1. Instant demo — Ar NVT

python run_scripts/demo_ar_nvt.py

100 Ar atoms, FCC structure, LJ force field, Langevin NVT at 90 K, 500 steps. Outputs trajectory and energy CSV to run_output/demo_ar_nvt/.

2. JSON-driven LJ run

python run_scripts/lj_run.py --config run_scripts/lj_run.json

Edit lj_run.json to change structure, box, LJ parameters, ensemble, temperature, and output path.

3. NPT simulation (Python API)

from io_utils.reader import AtomFileReader
from core.force.lennard_jones_force import LennardJonesForce
from core.md_model import SumBackboneInterface, BaseModel
from core.integrator.integrator import VerletIntegrator
from core.barostat import BerendsenBarostat
from core.md_simulation import MDSimulator

mol   = AtomFileReader('structure.xyz', box_length=30.0, cutoff=10.0,
                       parameter={"[0 0]": {"epsilon": 0.0104, "sigma": 3.4}})
ff    = LennardJonesForce(mol)
integ = VerletIntegrator(mol, dt=0.001, ensemble='NPT',
                         temperature=(300, 300), gamma=0.01)
baro  = BerendsenBarostat(mol, target_pressure=1.0, tau_p=0.5)
model = BaseModel(SumBackboneInterface([ff], mol), integ, mol, barostat=baro)

MDSimulator(model, num_steps=5000, print_interval=100).run()

4. Triclinic cell

from core.box import Box
import torch

H = torch.tensor([[a, 0, 0],
                  [b*cos(gamma), b*sin(gamma), 0],
                  [...]])          # any valid lattice matrix
mol = AtomFileReader('structure.xyz', box_length=a, box_vectors=H, ...)

5. Restart / checkpoint

from io_utils.restart import save_checkpoint, load_checkpoint

# save every 1000 steps
save_checkpoint(model, step=1000, path='ckpt.pt')

# resume
next_step = load_checkpoint(model, path='ckpt.pt')
for step in range(next_step, total_steps):
    model()

6. W tensile workflow

Minimal smoke test:

python run_scripts/w_tensile.py --smoke
python cuda_test/test_w_tensile_smoke.py

Recommended baseline for W [100] tensile with anisotropic lateral NPT:

python run_scripts/w_tensile.py \
  --orientation 100 \
  --replicas 4,4,3 \
  --lateral-mode stress-free \
  --steps 5000 \
  --strain-rate 0.00005 \
  --barostat-tau 0.1 \
  --barostat-gamma 1.0 \
  --gamma 2.0

Run all three common W tensile orientations without overwriting results:

python run_scripts/w_tensile.py --orientation 100 --replicas 4,4,3 --lateral-mode stress-free --steps 5000 --strain-rate 0.00005 --barostat-tau 0.1 --barostat-gamma 1.0 --gamma 2.0 --output-dir run_output/w_tensile
python run_scripts/w_tensile.py --orientation 110 --replicas 4,4,3 --lateral-mode stress-free --steps 5000 --strain-rate 0.00005 --barostat-tau 0.1 --barostat-gamma 1.0 --gamma 2.0 --output-dir run_output/w_tensile
python run_scripts/w_tensile.py --orientation 111 --replicas 3,3,2 --lateral-mode stress-free --steps 5000 --strain-rate 0.00005 --barostat-tau 0.1 --barostat-gamma 1.0 --gamma 2.0 --output-dir run_output/w_tensile

Static orientation sanity check:

python run_scripts/check_w_orientation.py --orientation all

Outputs are grouped by orientation:

• run_output/w_tensile/orientation_100/
• run_output/w_tensile/orientation_110/
• run_output/w_tensile/orientation_111/

Each tensile output directory contains:

• stress_strain.csv
• summary.json
• stress_strain.png
• generated oriented structure, e.g.
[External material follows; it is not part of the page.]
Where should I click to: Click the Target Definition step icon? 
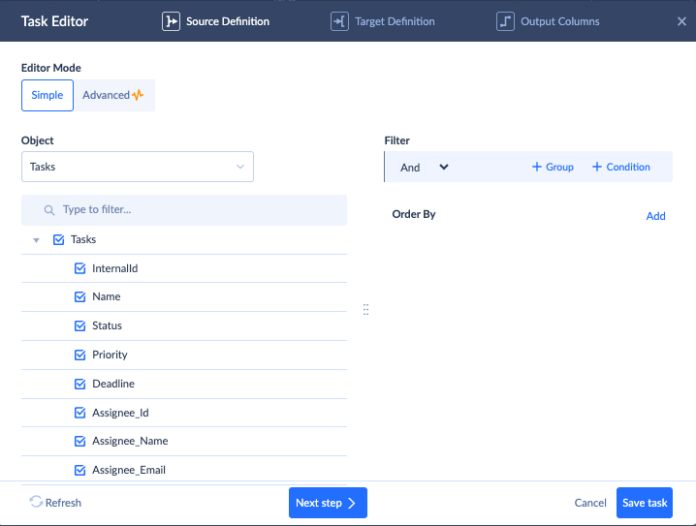(340, 21)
W_100_generated.xyz

The CSV includes signed stress columns (stress_xx_bar, stress_yy_bar, stress_zz_bar), tension-positive columns (tension_xx_bar, tension_yy_bar, tension_zz_bar), box lengths, energy, temperature, and virial tensor diagonals.

The updated tensile workflow now:

• performs zero-pressure equilibration before loading via --equil-steps
• reports stress relative to the equilibrated initial state in stress_xx_bar
• writes tension-positive presentation columns as tension_xx_bar, tension_yy_bar, tension_zz_bar
• also keeps absolute stress columns as stress_xx_abs_bar, stress_yy_abs_bar, stress_zz_abs_bar
• stabilizes the anisotropic lateral pressure controller with --barostat-compressibility-bar-inv and --barostat-pressure-tolerance-bar
• aborts if the lateral box runs away beyond --max-lateral-box-ratio
• can dump an XYZ trajectory with --traj-interval

For large --orientation custom runs, still check initial_stress_xx_abs_bar, initial_stress_yy_abs_bar, and initial_stress_zz_abs_bar in summary.json. If they remain large after equilibration, increase --equil-steps or retune the barostat parameters before trusting the tensile curve.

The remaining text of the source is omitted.